§ **YOUR ASSIGNMENT**: In the answer, each line from the top of the material through the line that contains "You are a computer-use" is restated exactly. No picture is given again.

§ **DATASET EXCERPTS**:
════════════════════

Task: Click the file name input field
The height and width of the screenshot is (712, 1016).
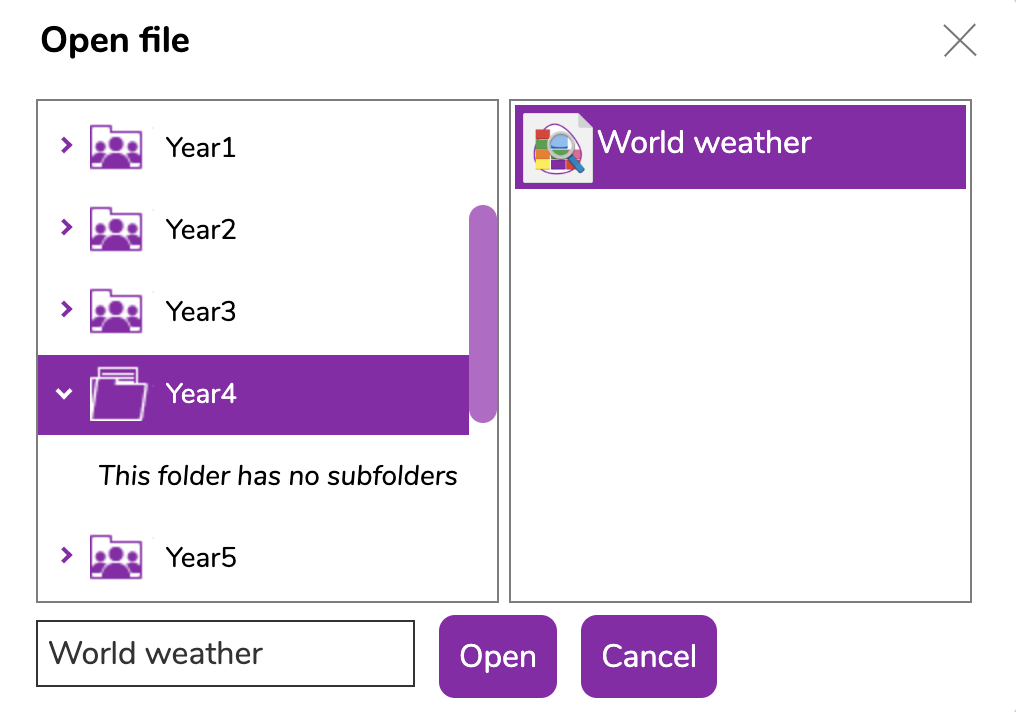Action: [x=225, y=654]
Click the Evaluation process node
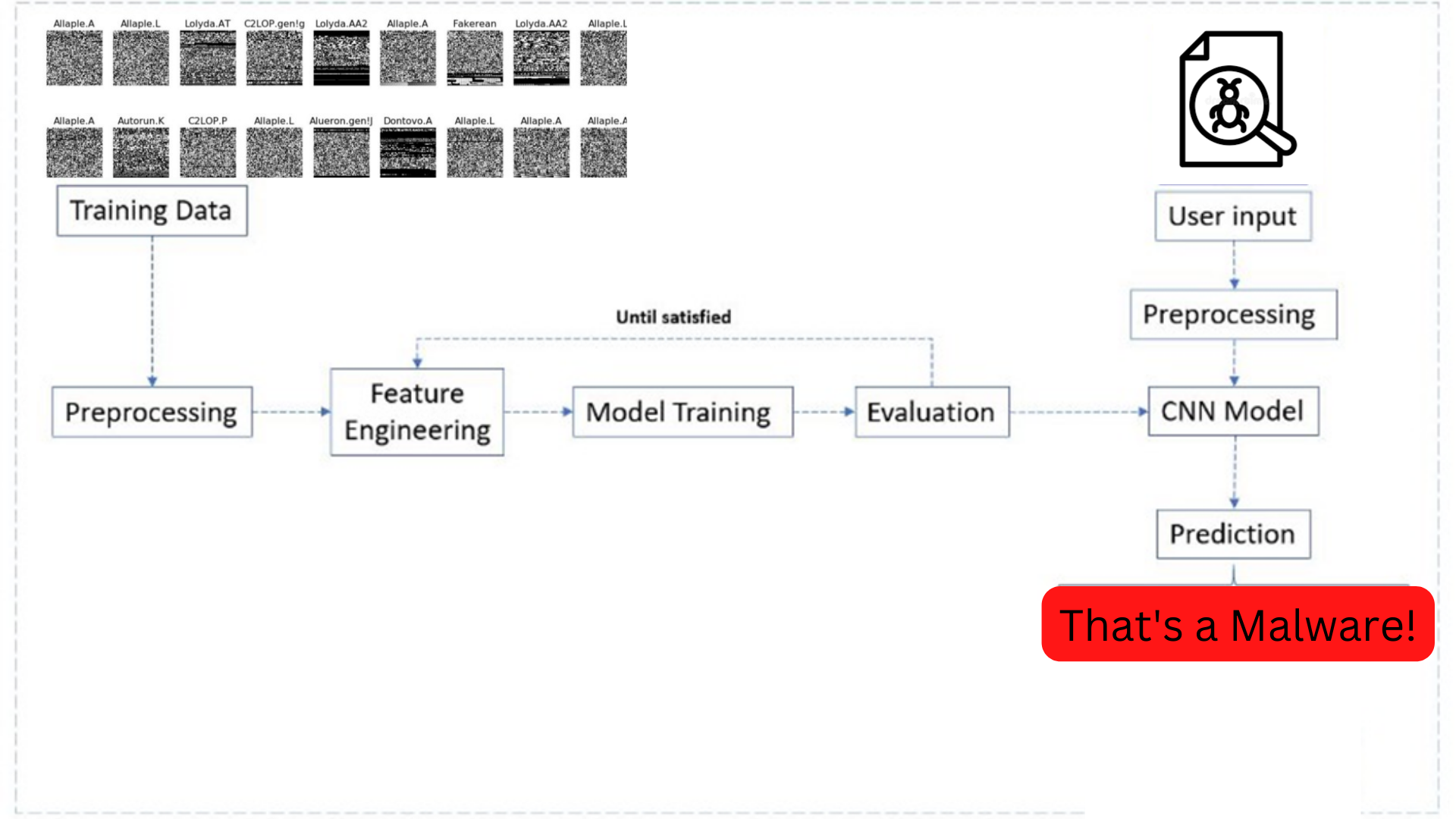This screenshot has height=819, width=1456. [931, 411]
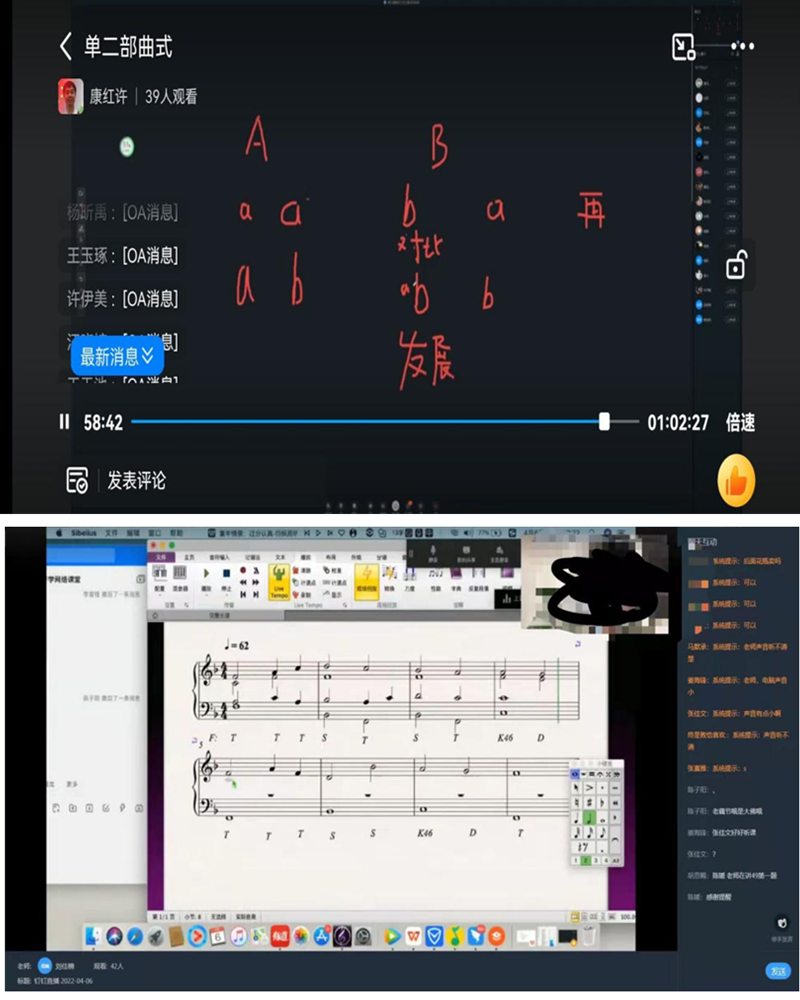Select highlighted green note in keypad
The image size is (800, 1000).
(590, 818)
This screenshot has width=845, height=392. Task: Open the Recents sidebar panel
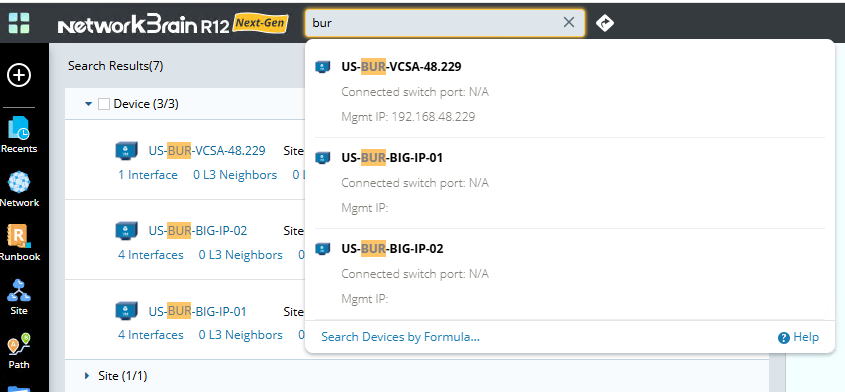tap(19, 135)
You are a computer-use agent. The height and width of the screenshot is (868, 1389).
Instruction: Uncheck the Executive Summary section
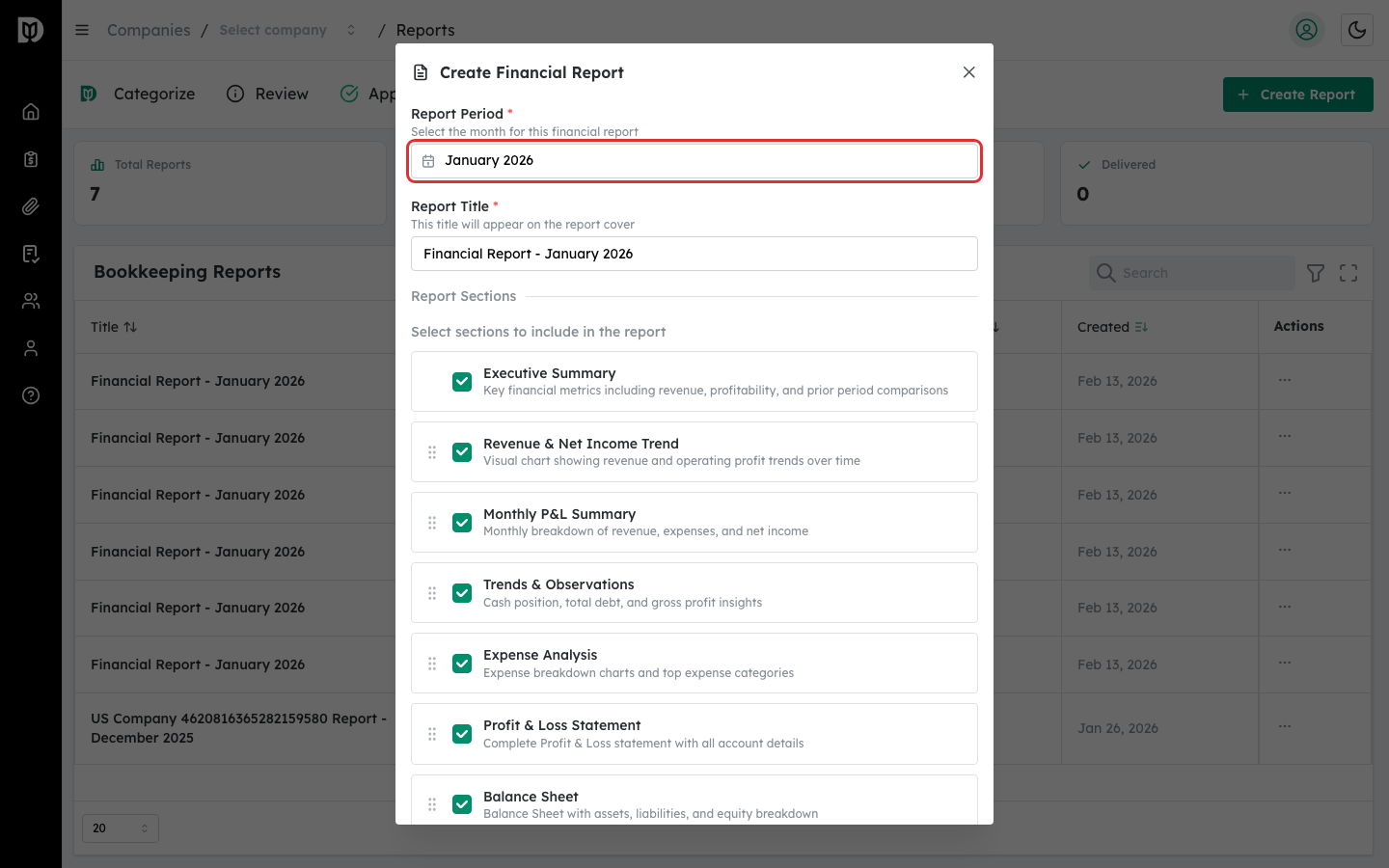pos(462,381)
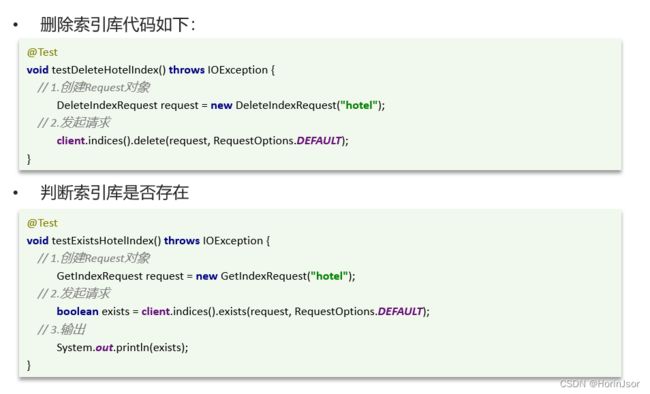
Task: Click GetIndexRequest request declaration
Action: 120,276
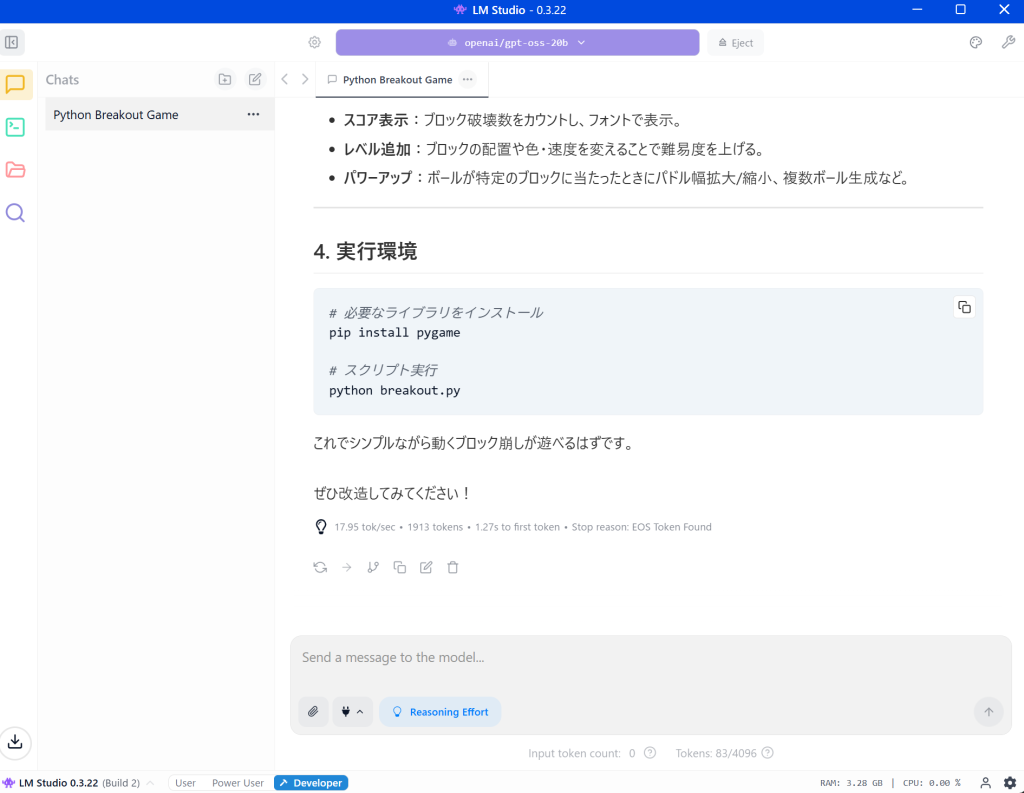Open the Developer terminal icon in sidebar
1024x793 pixels.
[15, 127]
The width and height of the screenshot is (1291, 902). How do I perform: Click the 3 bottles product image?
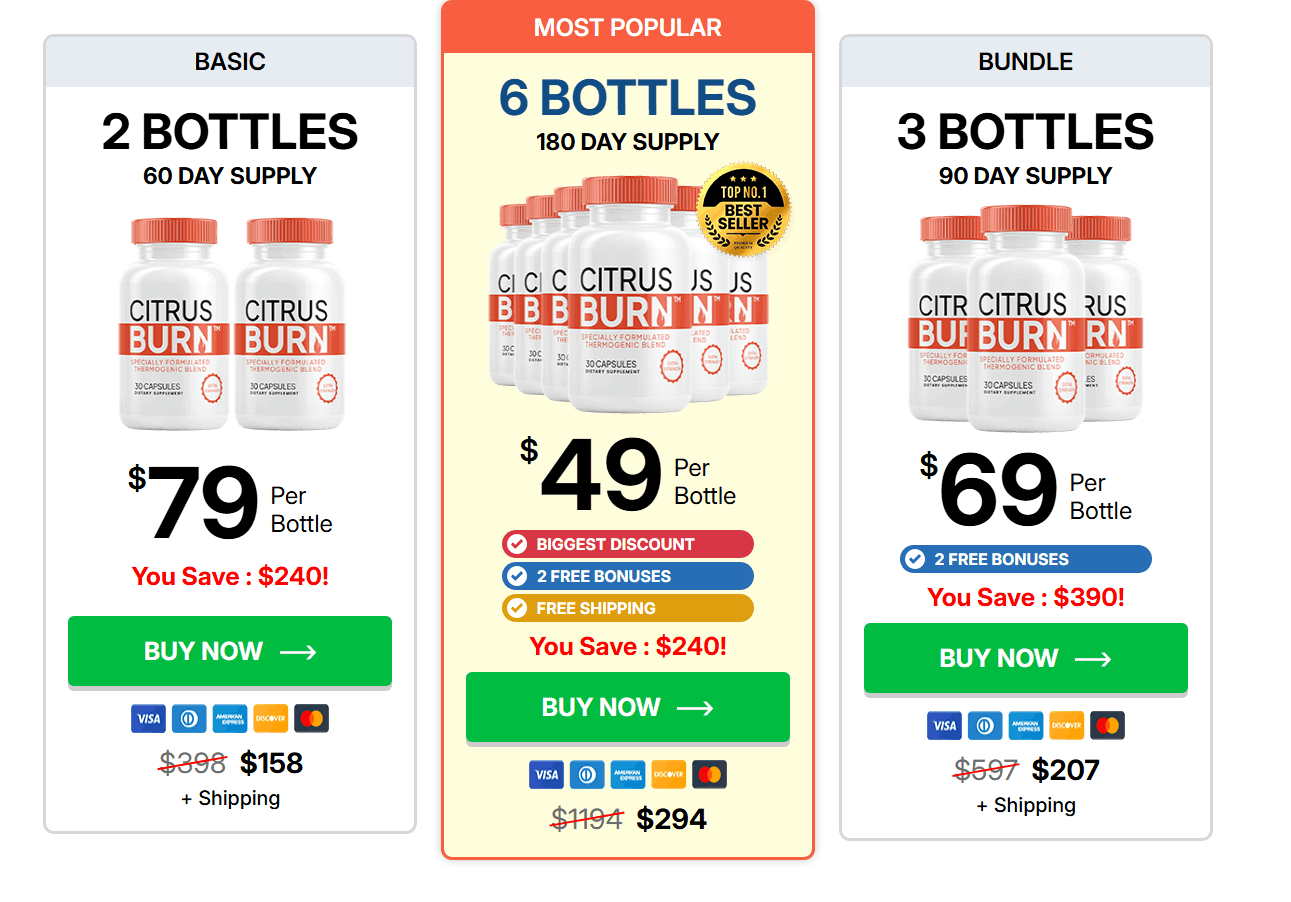point(1026,317)
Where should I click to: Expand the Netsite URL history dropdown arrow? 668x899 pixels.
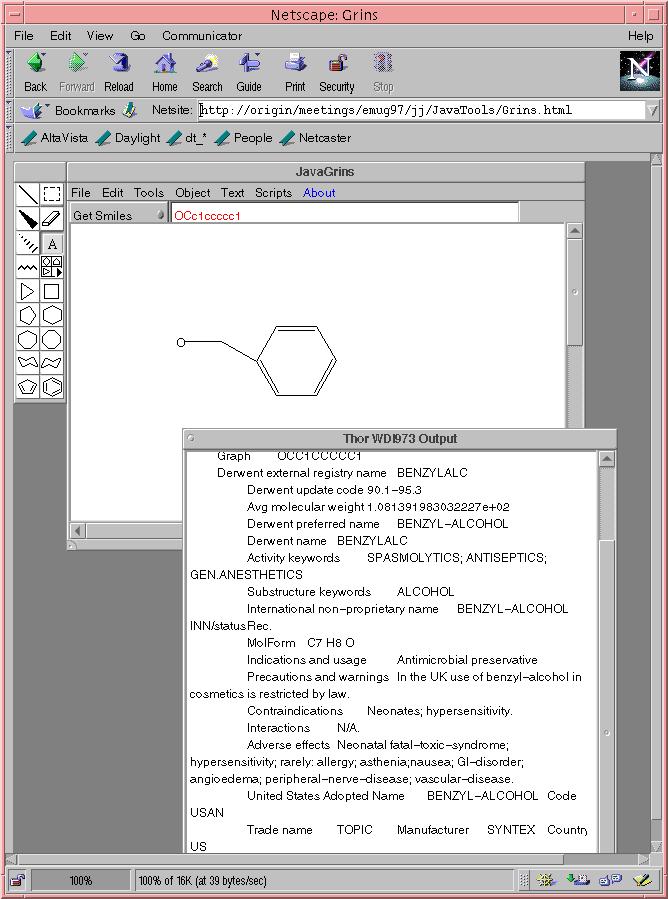click(652, 111)
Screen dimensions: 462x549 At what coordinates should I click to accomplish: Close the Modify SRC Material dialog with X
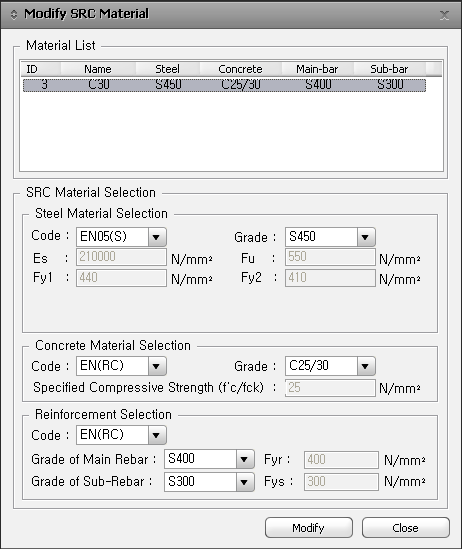click(444, 15)
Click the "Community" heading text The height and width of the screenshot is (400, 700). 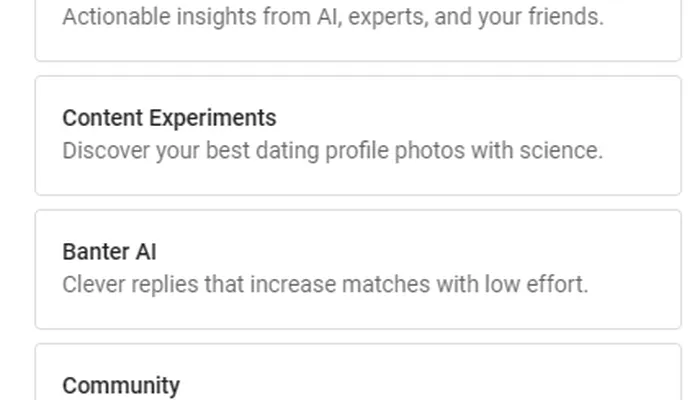pos(121,386)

════════════════════

§ **ANSWER SECTION**:
Task: Click the file name input field
The height and width of the screenshot is (712, 1016).
Action: [x=225, y=654]
Click the Evaluation process node
This screenshot has height=819, width=1456. [931, 411]
Select highlighted green note in keypad
The image size is (800, 1000).
(590, 818)
This screenshot has width=845, height=392. Task: Open the Recents sidebar panel
tap(19, 135)
You are a computer-use agent. The height and width of the screenshot is (868, 1389).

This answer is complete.